According to many sources, Americans are using credit cards and so-called “Buy Now Pay Later” loans for basic items like groceries and gasoline. Given the challenges we are all facing with inflation, I hope that my stories of tough choices I’ve had to make will be helpful to others. I’m also including a couple of stories about choices I’ve made that didn’t turn out so well in the hopes that these will also be of use.
Not having pets is the most difficult decision yet.
In 1995, I adopted a rescue dog that was at risk of being put down due to her health problems. She was the light of my life, and when I met my partner Peter in 2000, she was the light of his life as well. Indy lived to 11 years of age and provided us with the best companionship that anyone could imagine.

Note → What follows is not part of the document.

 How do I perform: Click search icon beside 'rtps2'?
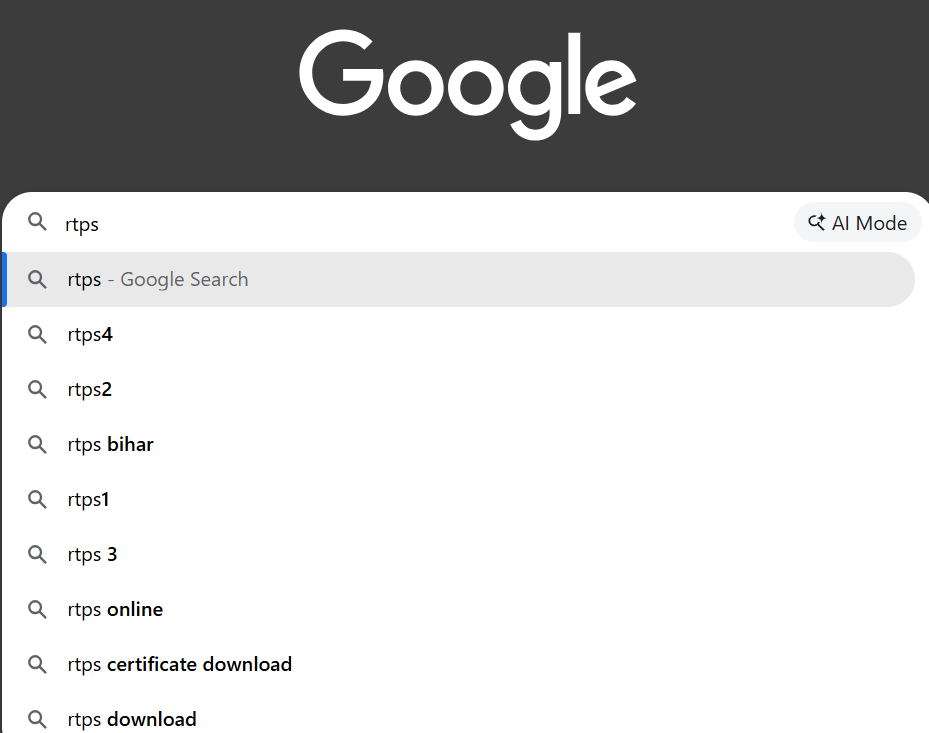[37, 390]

For many years since then, I lived in an off-grid tiny house on wheels that would not have been suitable for the kind of dog I would like to have. Now that I have built my eco-cabin, what financial resources I have are going towards paying down the debt incurred by the build.
Without a doubt, not having any pets at all has been a difficult sacrifice that I have made. I think that not everyone would agree, but this choice is right for me. My goal is to get another dog (the same breed as Indy, an English Setter!) in three years.
Not feeding the birds may seem small, but I loved it.
While this is clearly a smaller sacrifice compared to not having an animal companion, I thought it was worth mentioning. I did get a great deal of enjoyment out of watching the birds feed in my small window-mounted feeder. When my tiny house was on the family farm, I would get such a variety of birds! I would watch them while I sat and drank my morning coffee.
Sometimes, however, reaching big goals requires some sacrifices. Not feeding the birds (for now, I will begin again in the future) is one example of a smaller sacrifice that I have made to reach my big goal of building my own eco-cabin.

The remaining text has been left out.